Spectral Methods

The major problem with any numerical solution of a differential equation is accurate calculations of derivatives. This is why nearly all early turbulence DNS's utilized spectral methods, which are extremely accurate and non-dissipative tools for calculating derivatives of discrete data sets. If crafted correctly, such methods enjoy exponential convergence to a highly accurate solution. A spectral method actually approximates a real-space function with a series sum of orthogonal functions.

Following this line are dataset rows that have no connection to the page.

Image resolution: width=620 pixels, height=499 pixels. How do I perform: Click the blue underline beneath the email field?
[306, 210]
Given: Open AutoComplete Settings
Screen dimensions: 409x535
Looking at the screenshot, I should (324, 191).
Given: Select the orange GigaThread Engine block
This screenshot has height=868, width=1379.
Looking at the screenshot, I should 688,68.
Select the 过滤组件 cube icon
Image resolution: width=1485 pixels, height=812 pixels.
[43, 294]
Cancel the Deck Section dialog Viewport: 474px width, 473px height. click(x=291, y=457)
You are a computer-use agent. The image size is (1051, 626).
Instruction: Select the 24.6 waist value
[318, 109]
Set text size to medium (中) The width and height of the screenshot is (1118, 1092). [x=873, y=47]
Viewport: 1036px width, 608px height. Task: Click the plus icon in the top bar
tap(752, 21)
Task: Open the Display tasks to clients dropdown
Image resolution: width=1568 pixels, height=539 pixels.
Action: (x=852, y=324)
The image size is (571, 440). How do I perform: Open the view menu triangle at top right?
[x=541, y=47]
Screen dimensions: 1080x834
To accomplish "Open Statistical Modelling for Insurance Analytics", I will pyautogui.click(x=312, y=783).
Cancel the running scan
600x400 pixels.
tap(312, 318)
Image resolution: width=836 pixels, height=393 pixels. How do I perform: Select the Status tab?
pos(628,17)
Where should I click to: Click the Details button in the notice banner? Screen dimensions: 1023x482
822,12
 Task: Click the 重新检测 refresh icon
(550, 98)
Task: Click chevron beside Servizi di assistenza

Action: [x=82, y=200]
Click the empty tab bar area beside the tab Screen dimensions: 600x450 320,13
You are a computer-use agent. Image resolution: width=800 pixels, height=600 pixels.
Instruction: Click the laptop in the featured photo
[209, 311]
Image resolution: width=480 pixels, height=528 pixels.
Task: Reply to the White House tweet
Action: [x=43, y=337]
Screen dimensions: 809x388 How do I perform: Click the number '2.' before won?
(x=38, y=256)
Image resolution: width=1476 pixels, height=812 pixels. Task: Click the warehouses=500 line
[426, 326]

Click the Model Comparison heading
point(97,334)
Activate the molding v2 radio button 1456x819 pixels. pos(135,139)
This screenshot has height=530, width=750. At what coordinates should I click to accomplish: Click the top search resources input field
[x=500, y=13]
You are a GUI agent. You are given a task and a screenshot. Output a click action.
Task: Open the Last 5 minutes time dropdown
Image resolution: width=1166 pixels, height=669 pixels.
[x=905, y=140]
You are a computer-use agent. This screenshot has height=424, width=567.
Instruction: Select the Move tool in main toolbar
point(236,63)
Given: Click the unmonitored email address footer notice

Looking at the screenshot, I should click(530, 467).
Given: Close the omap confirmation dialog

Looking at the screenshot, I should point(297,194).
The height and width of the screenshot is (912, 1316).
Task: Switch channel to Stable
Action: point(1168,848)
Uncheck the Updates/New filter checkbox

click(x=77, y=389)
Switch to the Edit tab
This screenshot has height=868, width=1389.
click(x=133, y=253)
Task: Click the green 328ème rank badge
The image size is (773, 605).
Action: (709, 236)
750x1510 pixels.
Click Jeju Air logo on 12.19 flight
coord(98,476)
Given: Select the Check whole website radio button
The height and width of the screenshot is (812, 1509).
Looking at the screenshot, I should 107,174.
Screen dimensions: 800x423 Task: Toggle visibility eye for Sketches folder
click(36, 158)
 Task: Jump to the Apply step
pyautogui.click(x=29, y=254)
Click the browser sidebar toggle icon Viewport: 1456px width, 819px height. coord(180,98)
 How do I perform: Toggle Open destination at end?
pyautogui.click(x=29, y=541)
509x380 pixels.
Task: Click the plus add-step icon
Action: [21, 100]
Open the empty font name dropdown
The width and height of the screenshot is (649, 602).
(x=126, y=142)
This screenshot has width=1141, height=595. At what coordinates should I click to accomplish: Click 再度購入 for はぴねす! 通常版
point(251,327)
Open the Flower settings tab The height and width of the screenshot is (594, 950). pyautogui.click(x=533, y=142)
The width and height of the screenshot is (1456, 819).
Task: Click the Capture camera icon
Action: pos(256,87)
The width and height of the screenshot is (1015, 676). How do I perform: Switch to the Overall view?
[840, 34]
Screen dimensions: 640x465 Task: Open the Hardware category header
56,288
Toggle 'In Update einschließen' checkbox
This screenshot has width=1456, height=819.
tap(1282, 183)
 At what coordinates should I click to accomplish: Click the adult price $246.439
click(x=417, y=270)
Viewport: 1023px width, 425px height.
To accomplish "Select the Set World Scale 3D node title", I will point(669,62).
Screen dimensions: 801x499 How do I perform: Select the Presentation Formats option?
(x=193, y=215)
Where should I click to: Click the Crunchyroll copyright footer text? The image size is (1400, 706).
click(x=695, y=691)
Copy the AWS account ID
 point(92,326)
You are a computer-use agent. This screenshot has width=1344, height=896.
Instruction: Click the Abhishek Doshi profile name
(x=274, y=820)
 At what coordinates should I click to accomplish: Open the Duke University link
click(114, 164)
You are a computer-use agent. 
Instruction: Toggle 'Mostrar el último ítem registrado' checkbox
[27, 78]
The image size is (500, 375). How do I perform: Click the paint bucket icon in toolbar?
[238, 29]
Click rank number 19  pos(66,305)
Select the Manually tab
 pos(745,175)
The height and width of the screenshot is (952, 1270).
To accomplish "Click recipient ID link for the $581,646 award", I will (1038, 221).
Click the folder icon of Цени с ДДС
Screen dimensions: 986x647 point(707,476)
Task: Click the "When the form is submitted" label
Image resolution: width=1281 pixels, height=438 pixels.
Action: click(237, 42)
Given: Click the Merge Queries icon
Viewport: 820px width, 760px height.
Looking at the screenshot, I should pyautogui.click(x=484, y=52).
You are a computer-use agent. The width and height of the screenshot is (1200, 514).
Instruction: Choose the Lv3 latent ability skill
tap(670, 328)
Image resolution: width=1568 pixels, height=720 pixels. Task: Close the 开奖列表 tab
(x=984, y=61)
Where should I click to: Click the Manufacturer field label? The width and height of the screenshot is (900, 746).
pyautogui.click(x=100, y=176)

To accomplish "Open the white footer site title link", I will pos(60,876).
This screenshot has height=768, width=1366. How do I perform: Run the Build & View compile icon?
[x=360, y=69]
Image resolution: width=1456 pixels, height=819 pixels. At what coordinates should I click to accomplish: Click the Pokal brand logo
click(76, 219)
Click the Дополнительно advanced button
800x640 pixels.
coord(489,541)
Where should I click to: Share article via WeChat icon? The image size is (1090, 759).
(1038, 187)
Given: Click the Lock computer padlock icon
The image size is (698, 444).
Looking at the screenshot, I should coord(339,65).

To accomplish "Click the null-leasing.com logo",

Mathematically, this looks like:

$$f(x_j) = \sum^{N-1}_{n=0} \hat{f_n} \phi_{n,j} \hspace{1cm} j =\{0,1,\cdots,N-1\}$$ (1)

The most common choice for the orthogonal functions is the Fourier series. This may seem to complicating things, but actually this helps to calculate the spatial derivative of f since Fourier series functions (complex exponentials) are easy to differentiate. Again, mathematically this results in:

$$f_j = \sum^{N-1}_{n=0} \hat{f_n} e^{i\omega_n j} \hspace{1cm... ... f_j = \frac{1}{N} \sum^{N-1}_{n=0} \hat{f_n} e^{-i\omega_n j}$$ (2)

which are the inverse Fourier transformation and the Fourier transformation, respectively. Now, we can differentiate f :

$$\frac{\partial f}{\partial x_j} = \sum^{N-1}_{n=0} \underbrace{i \omega_n \hat{f_n}}_{\hat{g_n}} e^{i \omega_n j}$$ (3)

Therefore, in order to calculate the derivative of f, (1) calculate the Fourier transform, (2) compute new Fourier coefficients, and (3) calculate the inverse Fourier transform of the new series (with calculated coefficients from (2)). This method is quite time consuming, but with the help of the Fast Fourier Transforms (FFT), the method becomes $O(N\log N)$ instead of O(N²). However, several important stipulations must be observed when using this method to solve the Navier-Stokes equation:

1.

The orthogonal functions should be well behaved and continuous to reduce Gibb's phenomena as much as possible (i.e. to recover pointwise exponential accuracy at all points including the discontinuities).

2.

Grid spacing must be on the order of the Kolmogorov scale of the flow (smallest scale within the flow).

3.

Aliasing errors (false translation of new modes into the domain) due to convective terms should be removed. They can cause either numerical instability or excessive turbulence decay.

One of the big disadvantages of this method is that it is not yet clear how these procedures can be extended to curvilinear grids which is so common in aerodynamics.